## About this task
Could you repeat the records shown below exactly as written?

## Stored data

--- START ---

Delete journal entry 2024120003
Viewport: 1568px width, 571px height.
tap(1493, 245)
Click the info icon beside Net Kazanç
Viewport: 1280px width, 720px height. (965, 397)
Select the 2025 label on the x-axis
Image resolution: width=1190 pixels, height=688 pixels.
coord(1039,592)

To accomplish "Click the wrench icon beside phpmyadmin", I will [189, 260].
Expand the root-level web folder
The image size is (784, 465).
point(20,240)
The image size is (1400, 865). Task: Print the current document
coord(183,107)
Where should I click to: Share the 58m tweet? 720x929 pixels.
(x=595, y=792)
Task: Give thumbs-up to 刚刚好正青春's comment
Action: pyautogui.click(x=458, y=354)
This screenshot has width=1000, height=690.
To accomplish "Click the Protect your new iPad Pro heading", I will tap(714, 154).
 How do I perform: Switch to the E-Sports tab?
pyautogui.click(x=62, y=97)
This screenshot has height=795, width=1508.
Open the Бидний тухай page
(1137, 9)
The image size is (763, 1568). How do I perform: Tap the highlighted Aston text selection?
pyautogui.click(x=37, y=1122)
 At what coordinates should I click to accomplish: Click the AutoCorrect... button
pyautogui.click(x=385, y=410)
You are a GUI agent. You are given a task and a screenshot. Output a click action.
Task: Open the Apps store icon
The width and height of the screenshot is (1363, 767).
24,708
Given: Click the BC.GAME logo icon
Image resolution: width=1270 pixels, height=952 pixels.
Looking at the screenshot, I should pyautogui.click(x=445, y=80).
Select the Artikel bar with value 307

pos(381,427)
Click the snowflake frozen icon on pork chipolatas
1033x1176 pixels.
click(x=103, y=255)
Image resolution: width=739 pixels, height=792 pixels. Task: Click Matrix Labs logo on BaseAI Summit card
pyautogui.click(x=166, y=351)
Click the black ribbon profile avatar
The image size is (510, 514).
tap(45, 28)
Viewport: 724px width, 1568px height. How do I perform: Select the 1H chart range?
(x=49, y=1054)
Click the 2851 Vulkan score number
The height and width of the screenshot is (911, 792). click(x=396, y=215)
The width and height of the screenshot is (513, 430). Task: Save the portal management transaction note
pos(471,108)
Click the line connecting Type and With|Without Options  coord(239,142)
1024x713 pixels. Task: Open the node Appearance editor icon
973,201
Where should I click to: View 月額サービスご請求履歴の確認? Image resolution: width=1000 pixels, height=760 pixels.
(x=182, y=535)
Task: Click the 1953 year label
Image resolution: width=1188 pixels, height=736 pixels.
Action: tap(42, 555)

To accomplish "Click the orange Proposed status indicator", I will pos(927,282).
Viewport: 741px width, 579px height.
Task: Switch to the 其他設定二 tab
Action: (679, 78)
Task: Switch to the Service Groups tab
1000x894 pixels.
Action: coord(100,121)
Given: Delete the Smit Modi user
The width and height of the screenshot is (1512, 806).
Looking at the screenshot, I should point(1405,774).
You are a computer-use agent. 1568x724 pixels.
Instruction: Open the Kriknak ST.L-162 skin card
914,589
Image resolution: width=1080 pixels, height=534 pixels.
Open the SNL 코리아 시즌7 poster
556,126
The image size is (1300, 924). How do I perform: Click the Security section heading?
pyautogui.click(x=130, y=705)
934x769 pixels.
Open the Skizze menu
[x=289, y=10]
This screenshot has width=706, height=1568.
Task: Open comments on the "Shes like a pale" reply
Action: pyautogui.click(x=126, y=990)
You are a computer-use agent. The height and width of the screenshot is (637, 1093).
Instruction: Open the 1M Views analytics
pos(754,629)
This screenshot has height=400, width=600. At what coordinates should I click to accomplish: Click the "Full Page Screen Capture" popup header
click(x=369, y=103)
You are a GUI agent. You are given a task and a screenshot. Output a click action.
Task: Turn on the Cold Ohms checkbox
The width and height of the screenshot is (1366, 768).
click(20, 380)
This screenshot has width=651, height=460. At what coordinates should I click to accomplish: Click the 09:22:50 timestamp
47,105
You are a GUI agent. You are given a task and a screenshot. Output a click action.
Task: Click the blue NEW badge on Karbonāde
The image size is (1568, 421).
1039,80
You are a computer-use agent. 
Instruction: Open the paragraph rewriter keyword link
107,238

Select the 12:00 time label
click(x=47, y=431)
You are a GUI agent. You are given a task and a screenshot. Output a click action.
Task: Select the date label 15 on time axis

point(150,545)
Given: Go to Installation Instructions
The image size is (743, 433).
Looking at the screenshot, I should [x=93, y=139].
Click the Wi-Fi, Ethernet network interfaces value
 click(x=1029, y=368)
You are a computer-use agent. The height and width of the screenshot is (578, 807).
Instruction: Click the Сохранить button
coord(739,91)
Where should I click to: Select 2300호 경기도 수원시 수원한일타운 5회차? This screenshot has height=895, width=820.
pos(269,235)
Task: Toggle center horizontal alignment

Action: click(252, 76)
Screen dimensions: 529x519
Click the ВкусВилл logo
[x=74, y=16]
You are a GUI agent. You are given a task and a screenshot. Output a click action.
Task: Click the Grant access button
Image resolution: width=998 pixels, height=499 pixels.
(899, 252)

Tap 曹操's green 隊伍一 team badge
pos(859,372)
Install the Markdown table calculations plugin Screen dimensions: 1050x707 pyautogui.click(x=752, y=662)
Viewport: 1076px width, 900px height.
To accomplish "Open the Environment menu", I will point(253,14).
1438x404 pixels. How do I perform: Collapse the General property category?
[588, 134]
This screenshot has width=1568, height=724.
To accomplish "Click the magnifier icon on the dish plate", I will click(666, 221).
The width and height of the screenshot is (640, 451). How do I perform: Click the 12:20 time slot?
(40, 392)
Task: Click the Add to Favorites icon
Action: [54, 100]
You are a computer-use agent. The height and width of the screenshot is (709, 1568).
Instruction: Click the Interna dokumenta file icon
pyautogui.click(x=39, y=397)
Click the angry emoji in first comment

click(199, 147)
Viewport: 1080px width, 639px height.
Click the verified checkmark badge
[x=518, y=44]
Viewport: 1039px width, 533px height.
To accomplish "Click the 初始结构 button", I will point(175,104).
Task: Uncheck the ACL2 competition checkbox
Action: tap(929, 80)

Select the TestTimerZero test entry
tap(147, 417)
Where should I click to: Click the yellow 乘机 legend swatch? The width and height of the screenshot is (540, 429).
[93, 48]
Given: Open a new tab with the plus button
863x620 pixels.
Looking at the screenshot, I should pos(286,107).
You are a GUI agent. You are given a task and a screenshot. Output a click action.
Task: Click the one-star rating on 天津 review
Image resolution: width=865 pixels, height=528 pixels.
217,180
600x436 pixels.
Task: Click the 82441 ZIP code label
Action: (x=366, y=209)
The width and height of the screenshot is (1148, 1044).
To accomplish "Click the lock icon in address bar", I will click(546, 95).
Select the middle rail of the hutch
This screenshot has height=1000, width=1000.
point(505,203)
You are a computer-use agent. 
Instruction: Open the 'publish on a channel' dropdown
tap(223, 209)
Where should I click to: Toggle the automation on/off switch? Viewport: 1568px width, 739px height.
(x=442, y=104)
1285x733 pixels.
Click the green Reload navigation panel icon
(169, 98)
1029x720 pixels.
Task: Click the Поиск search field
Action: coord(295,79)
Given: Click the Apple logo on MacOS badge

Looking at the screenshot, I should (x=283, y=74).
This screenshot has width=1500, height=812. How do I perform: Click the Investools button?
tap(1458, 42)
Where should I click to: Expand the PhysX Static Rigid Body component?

--- END ---

## Response for this exercise
Delete journal entry 2024120003
Viewport: 1568px width, 571px height.
tap(1493, 245)
Click the info icon beside Net Kazanç
Viewport: 1280px width, 720px height. (965, 397)
Select the 2025 label on the x-axis
Image resolution: width=1190 pixels, height=688 pixels.
coord(1039,592)

To accomplish "Click the wrench icon beside phpmyadmin", I will [189, 260].
Expand the root-level web folder
The image size is (784, 465).
point(20,240)
The image size is (1400, 865). Task: Print the current document
coord(183,107)
Where should I click to: Share the 58m tweet? 720x929 pixels.
(x=595, y=792)
Task: Give thumbs-up to 刚刚好正青春's comment
Action: pyautogui.click(x=458, y=354)
This screenshot has width=1000, height=690.
To accomplish "Click the Protect your new iPad Pro heading", I will tap(714, 154).
 How do I perform: Switch to the E-Sports tab?
pyautogui.click(x=62, y=97)
This screenshot has height=795, width=1508.
Open the Бидний тухай page
(1137, 9)
The image size is (763, 1568). How do I perform: Tap the highlighted Aston text selection?
pyautogui.click(x=37, y=1122)
 At what coordinates should I click to accomplish: Click the AutoCorrect... button
pyautogui.click(x=385, y=410)
You are a GUI agent. You are given a task and a screenshot. Output a click action.
Task: Open the Apps store icon
The width and height of the screenshot is (1363, 767).
24,708
Given: Click the BC.GAME logo icon
Image resolution: width=1270 pixels, height=952 pixels.
Looking at the screenshot, I should pyautogui.click(x=445, y=80).
Select the Artikel bar with value 307

pos(381,427)
Click the snowflake frozen icon on pork chipolatas
1033x1176 pixels.
click(x=103, y=255)
Image resolution: width=739 pixels, height=792 pixels. Task: Click Matrix Labs logo on BaseAI Summit card
pyautogui.click(x=166, y=351)
Click the black ribbon profile avatar
The image size is (510, 514).
tap(45, 28)
Viewport: 724px width, 1568px height. How do I perform: Select the 1H chart range?
(x=49, y=1054)
Click the 2851 Vulkan score number
The height and width of the screenshot is (911, 792). click(x=396, y=215)
The width and height of the screenshot is (513, 430). Task: Save the portal management transaction note
pos(471,108)
Click the line connecting Type and With|Without Options  coord(239,142)
1024x713 pixels. Task: Open the node Appearance editor icon
973,201
Where should I click to: View 月額サービスご請求履歴の確認? Image resolution: width=1000 pixels, height=760 pixels.
(x=182, y=535)
Task: Click the 1953 year label
Image resolution: width=1188 pixels, height=736 pixels.
Action: tap(42, 555)

To accomplish "Click the orange Proposed status indicator", I will pos(927,282).
Viewport: 741px width, 579px height.
Task: Switch to the 其他設定二 tab
Action: (679, 78)
Task: Switch to the Service Groups tab
1000x894 pixels.
Action: coord(100,121)
Given: Delete the Smit Modi user
The width and height of the screenshot is (1512, 806).
Looking at the screenshot, I should point(1405,774).
You are a computer-use agent. 1568x724 pixels.
Instruction: Open the Kriknak ST.L-162 skin card
914,589
Image resolution: width=1080 pixels, height=534 pixels.
Open the SNL 코리아 시즌7 poster
556,126
The image size is (1300, 924). How do I perform: Click the Security section heading?
pyautogui.click(x=130, y=705)
934x769 pixels.
Open the Skizze menu
[x=289, y=10]
This screenshot has width=706, height=1568.
Task: Open comments on the "Shes like a pale" reply
Action: pyautogui.click(x=126, y=990)
You are a computer-use agent. The height and width of the screenshot is (637, 1093).
Instruction: Open the 1M Views analytics
pos(754,629)
This screenshot has height=400, width=600. At what coordinates should I click to accomplish: Click the "Full Page Screen Capture" popup header
click(x=369, y=103)
You are a GUI agent. You are given a task and a screenshot. Output a click action.
Task: Turn on the Cold Ohms checkbox
The width and height of the screenshot is (1366, 768).
click(20, 380)
This screenshot has width=651, height=460. At what coordinates should I click to accomplish: Click the 09:22:50 timestamp
47,105
You are a GUI agent. You are given a task and a screenshot. Output a click action.
Task: Click the blue NEW badge on Karbonāde
The image size is (1568, 421).
1039,80
You are a computer-use agent. 
Instruction: Open the paragraph rewriter keyword link
107,238

Select the 12:00 time label
click(x=47, y=431)
You are a GUI agent. You are given a task and a screenshot. Output a click action.
Task: Select the date label 15 on time axis

point(150,545)
Given: Go to Installation Instructions
The image size is (743, 433).
Looking at the screenshot, I should [x=93, y=139].
Click the Wi-Fi, Ethernet network interfaces value
 click(x=1029, y=368)
You are a computer-use agent. The height and width of the screenshot is (578, 807).
Instruction: Click the Сохранить button
coord(739,91)
Where should I click to: Select 2300호 경기도 수원시 수원한일타운 5회차? This screenshot has height=895, width=820.
pos(269,235)
Task: Toggle center horizontal alignment

Action: click(252, 76)
Screen dimensions: 529x519
Click the ВкусВилл logo
[x=74, y=16]
You are a GUI agent. You are given a task and a screenshot. Output a click action.
Task: Click the Grant access button
Image resolution: width=998 pixels, height=499 pixels.
(899, 252)

Tap 曹操's green 隊伍一 team badge
pos(859,372)
Install the Markdown table calculations plugin Screen dimensions: 1050x707 pyautogui.click(x=752, y=662)
Viewport: 1076px width, 900px height.
To accomplish "Open the Environment menu", I will point(253,14).
1438x404 pixels. How do I perform: Collapse the General property category?
[588, 134]
This screenshot has width=1568, height=724.
To accomplish "Click the magnifier icon on the dish plate", I will click(666, 221).
The width and height of the screenshot is (640, 451). How do I perform: Click the 12:20 time slot?
(40, 392)
Task: Click the Add to Favorites icon
Action: [54, 100]
You are a computer-use agent. The height and width of the screenshot is (709, 1568).
Instruction: Click the Interna dokumenta file icon
pyautogui.click(x=39, y=397)
Click the angry emoji in first comment

click(199, 147)
Viewport: 1080px width, 639px height.
Click the verified checkmark badge
[x=518, y=44]
Viewport: 1039px width, 533px height.
To accomplish "Click the 初始结构 button", I will point(175,104).
Task: Uncheck the ACL2 competition checkbox
Action: tap(929, 80)

Select the TestTimerZero test entry
tap(147, 417)
Where should I click to: Click the yellow 乘机 legend swatch? The width and height of the screenshot is (540, 429).
[93, 48]
Given: Open a new tab with the plus button
863x620 pixels.
Looking at the screenshot, I should pos(286,107).
You are a GUI agent. You are given a task and a screenshot. Output a click action.
Task: Click the one-star rating on 天津 review
Image resolution: width=865 pixels, height=528 pixels.
217,180
600x436 pixels.
Task: Click the 82441 ZIP code label
Action: (x=366, y=209)
The width and height of the screenshot is (1148, 1044).
To accomplish "Click the lock icon in address bar", I will click(546, 95).
Select the middle rail of the hutch
This screenshot has height=1000, width=1000.
point(505,203)
You are a computer-use agent. 
Instruction: Open the 'publish on a channel' dropdown
tap(223, 209)
Where should I click to: Toggle the automation on/off switch? Viewport: 1568px width, 739px height.
(x=442, y=104)
1285x733 pixels.
Click the green Reload navigation panel icon
(169, 98)
1029x720 pixels.
Task: Click the Поиск search field
Action: coord(295,79)
Given: Click the Apple logo on MacOS badge

Looking at the screenshot, I should (x=283, y=74).
This screenshot has width=1500, height=812. How do I perform: Click the Investools button?
tap(1458, 42)
Where should I click to: Expand the PhysX Static Rigid Body component?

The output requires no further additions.